Publicly announcing the number of GPUs a lab possesses is "bravado" and a poor indicator of its actual power. True capability is measured by model output and performance, as compute utilization varies wildly. Focusing on inputs instead of outputs is a common mistake.

The key metric for AI chips (GPUs/TPUs) is achieving a high percentage of theoretical peak performance (e.g., 70-80%). This concept, known as "mechanical sympathy," is largely absent in the CPU world, where software performance is so inefficient that measuring against peak is considered nonsensical.

While many focus on compute metrics like FLOPS, the primary bottleneck for large AI models is memory bandwidth—the speed of loading weights into the GPU. This single metric is a better indicator of real-world performance from one GPU generation to the next than raw compute power.

Anthropic mitigates supply chain risk and optimizes cost by investing heavily in the ability to use NVIDIA, Google, and Amazon chips interchangeably for model development, internal use, and customer service. This orchestration layer is a key competitive advantage.

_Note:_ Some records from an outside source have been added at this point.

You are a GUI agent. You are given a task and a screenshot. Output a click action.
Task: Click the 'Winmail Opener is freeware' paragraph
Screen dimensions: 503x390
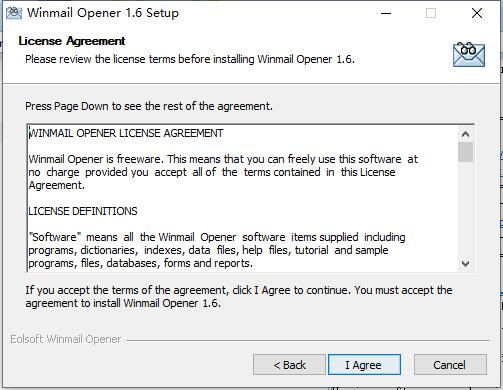[223, 172]
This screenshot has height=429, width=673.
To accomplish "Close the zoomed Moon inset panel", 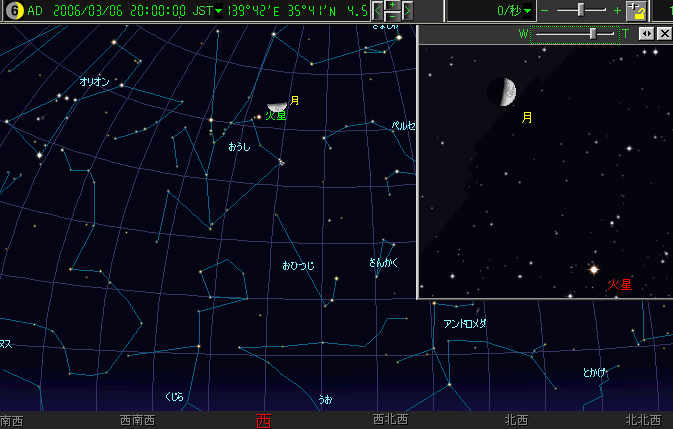I will pos(663,33).
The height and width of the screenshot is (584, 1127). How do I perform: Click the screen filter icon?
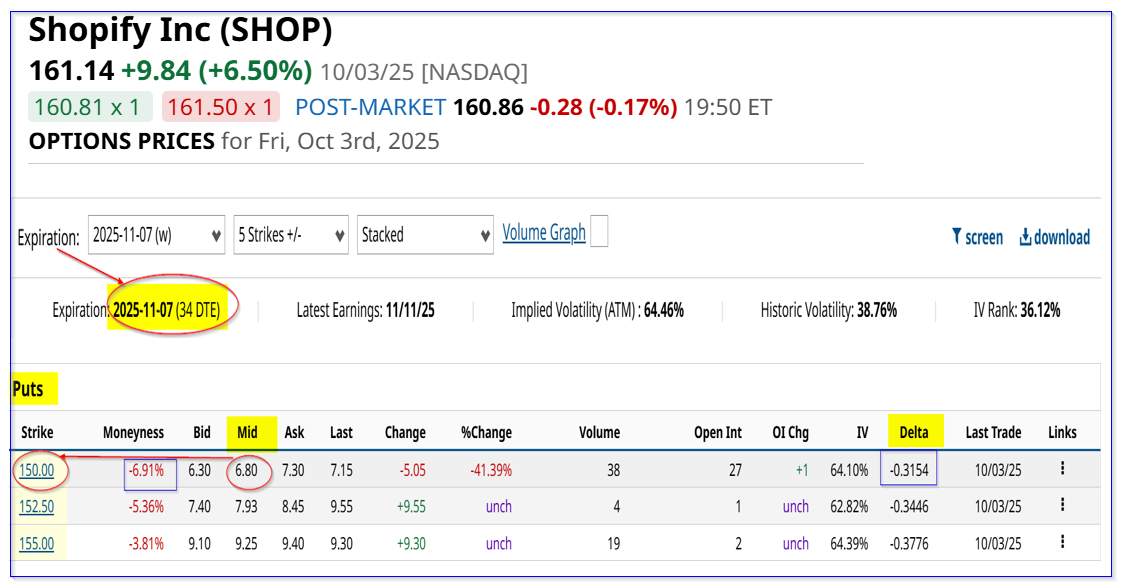(957, 237)
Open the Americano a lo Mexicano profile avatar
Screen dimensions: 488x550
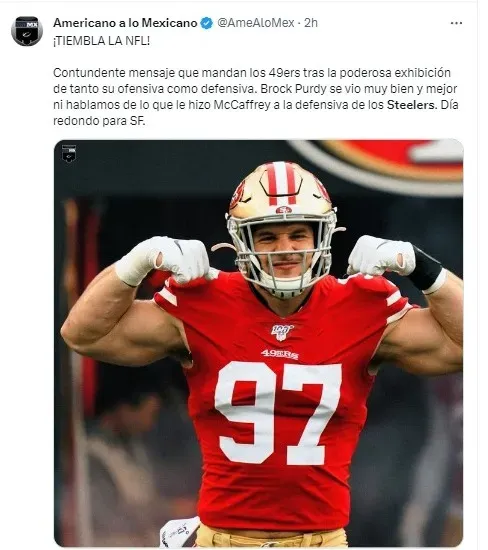27,31
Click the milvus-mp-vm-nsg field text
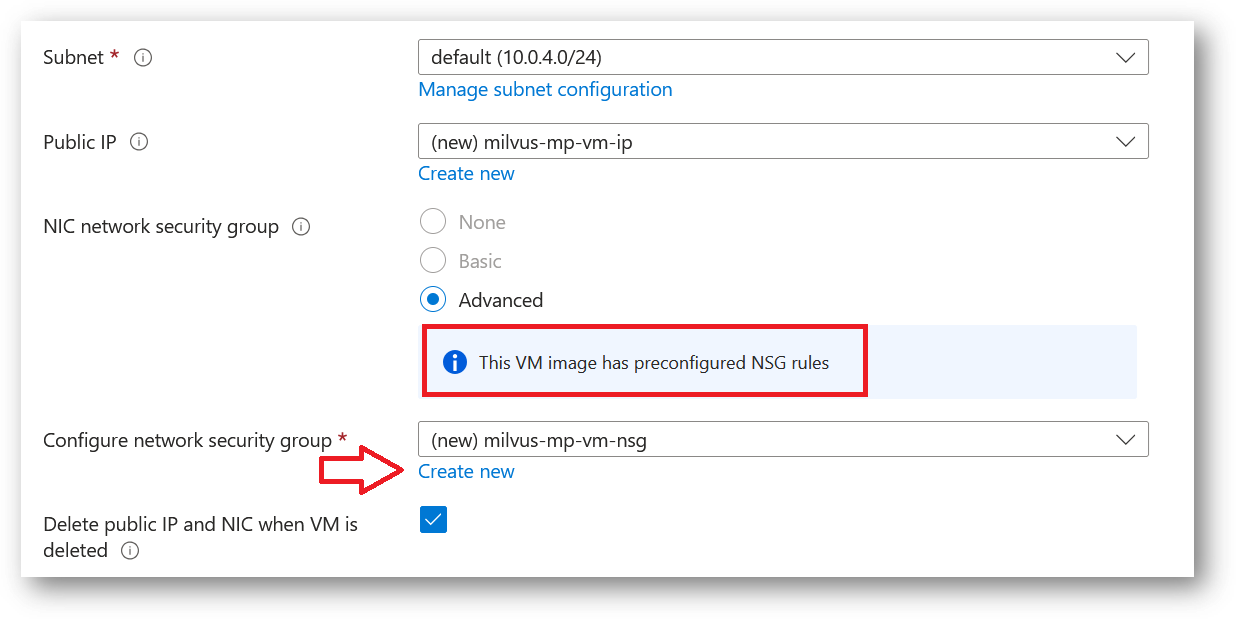 pos(538,440)
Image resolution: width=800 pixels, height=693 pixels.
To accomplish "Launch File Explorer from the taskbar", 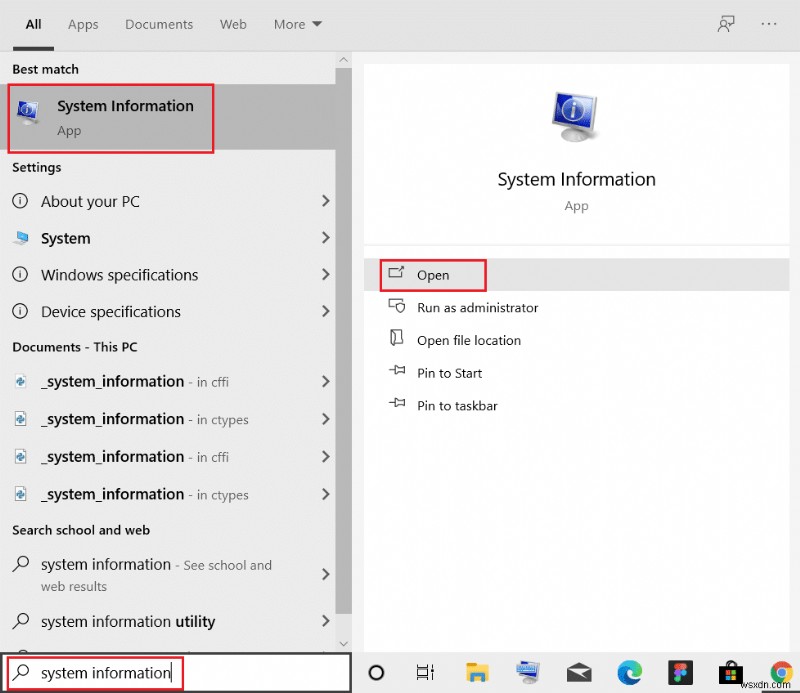I will [477, 672].
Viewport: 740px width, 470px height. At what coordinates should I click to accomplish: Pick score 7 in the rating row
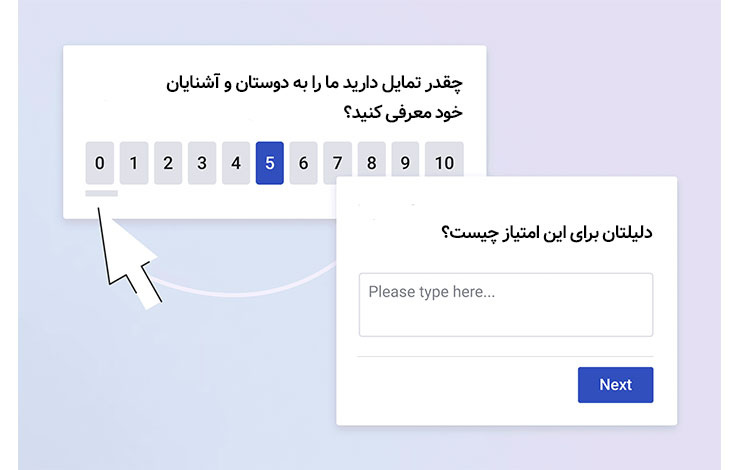338,163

AI performance engineer Chris Fregley warns that developing on local machines or even consumer-grade GPUs is a waste of time. Critical differences in hardware, memory bandwidth, and drivers mean that accurate profiling and optimization can only be done on the exact production systems, like NVIDIA's Blackwell or Hopper GPUs.

A futures market for GPU compute is not viable yet because the product isn't fungible. The performance of an identical H100 chip varies significantly between cloud providers based on their proprietary software stack and operational excellence, measured by metrics like "goodput" and "MFUs."

The rental prices for older NVIDIA GPUs, like the Hopper family and A100s, are increasing. This counterintuitive trend shows demand for AI compute is so far outstripping total supply that even previous-generation hardware is becoming more valuable, highlighting the severity of the GPU crunch.